Extracted data entries
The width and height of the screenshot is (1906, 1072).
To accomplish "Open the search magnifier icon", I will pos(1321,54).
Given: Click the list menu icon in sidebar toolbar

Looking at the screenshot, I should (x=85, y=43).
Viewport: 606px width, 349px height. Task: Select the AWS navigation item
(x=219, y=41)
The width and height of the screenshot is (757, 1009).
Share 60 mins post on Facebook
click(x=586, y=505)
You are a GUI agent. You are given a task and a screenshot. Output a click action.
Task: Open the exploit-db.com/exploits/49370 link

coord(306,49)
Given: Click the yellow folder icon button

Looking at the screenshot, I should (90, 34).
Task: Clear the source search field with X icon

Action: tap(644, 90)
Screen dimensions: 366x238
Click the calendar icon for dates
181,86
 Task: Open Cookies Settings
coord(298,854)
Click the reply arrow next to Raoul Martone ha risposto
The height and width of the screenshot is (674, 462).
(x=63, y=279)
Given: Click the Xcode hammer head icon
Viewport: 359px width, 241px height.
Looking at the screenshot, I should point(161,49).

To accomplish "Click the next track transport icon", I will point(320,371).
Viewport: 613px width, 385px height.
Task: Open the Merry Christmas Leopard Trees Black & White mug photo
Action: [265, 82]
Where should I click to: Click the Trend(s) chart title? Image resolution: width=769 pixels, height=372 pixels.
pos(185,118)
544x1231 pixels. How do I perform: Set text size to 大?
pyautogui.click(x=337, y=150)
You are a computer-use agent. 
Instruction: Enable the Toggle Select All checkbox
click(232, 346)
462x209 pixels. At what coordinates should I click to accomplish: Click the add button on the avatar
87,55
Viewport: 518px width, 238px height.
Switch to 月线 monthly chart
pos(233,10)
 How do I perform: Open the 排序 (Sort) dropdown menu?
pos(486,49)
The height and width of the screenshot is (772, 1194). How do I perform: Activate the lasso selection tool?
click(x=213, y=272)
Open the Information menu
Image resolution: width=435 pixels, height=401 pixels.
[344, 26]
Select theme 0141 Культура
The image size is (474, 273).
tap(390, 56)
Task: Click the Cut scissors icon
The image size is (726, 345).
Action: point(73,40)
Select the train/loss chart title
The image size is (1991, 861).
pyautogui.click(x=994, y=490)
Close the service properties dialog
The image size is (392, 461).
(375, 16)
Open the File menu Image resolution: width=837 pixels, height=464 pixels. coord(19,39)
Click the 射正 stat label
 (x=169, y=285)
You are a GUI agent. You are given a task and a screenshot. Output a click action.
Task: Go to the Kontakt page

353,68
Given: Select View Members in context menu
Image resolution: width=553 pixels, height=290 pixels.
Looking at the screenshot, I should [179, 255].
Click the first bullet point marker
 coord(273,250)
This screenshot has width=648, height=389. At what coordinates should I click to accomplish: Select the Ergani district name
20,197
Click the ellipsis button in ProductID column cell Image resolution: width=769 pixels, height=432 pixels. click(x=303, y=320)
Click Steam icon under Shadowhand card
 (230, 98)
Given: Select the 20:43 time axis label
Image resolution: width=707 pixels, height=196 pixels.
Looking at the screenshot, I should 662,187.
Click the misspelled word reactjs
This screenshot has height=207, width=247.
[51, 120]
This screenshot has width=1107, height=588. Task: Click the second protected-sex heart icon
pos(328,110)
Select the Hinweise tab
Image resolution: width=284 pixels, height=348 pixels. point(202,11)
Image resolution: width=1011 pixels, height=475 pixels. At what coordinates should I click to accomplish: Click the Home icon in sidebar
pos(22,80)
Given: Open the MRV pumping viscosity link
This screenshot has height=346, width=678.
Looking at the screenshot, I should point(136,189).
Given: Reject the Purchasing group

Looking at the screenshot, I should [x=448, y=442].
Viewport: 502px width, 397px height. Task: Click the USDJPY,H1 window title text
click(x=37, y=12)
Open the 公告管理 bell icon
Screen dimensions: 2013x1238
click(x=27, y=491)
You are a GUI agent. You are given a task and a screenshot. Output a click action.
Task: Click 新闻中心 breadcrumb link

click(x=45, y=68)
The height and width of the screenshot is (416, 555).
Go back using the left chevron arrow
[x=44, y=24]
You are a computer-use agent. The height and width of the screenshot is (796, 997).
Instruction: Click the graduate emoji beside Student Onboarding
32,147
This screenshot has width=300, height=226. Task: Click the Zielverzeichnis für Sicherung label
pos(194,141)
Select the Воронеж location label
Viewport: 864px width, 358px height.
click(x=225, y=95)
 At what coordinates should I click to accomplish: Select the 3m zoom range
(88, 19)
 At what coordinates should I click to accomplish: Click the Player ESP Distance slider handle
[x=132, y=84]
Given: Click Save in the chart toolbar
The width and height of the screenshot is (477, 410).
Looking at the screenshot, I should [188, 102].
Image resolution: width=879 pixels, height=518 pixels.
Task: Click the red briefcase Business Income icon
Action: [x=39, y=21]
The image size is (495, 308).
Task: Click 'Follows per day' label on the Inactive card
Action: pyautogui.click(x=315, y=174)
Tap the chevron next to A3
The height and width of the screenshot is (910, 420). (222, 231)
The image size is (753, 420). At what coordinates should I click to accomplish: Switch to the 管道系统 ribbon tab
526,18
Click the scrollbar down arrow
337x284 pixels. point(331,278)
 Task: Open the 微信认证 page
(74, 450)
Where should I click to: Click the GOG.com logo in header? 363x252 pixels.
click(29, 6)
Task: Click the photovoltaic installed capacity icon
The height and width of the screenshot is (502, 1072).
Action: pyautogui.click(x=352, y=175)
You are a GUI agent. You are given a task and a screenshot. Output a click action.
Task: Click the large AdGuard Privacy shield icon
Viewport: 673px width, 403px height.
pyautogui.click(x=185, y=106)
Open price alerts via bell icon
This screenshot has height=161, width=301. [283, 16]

ASSIGNMENT
After reading through the records, count the lines that hold the string "computer" and give only the count.

EXERCISE SOLUTION
2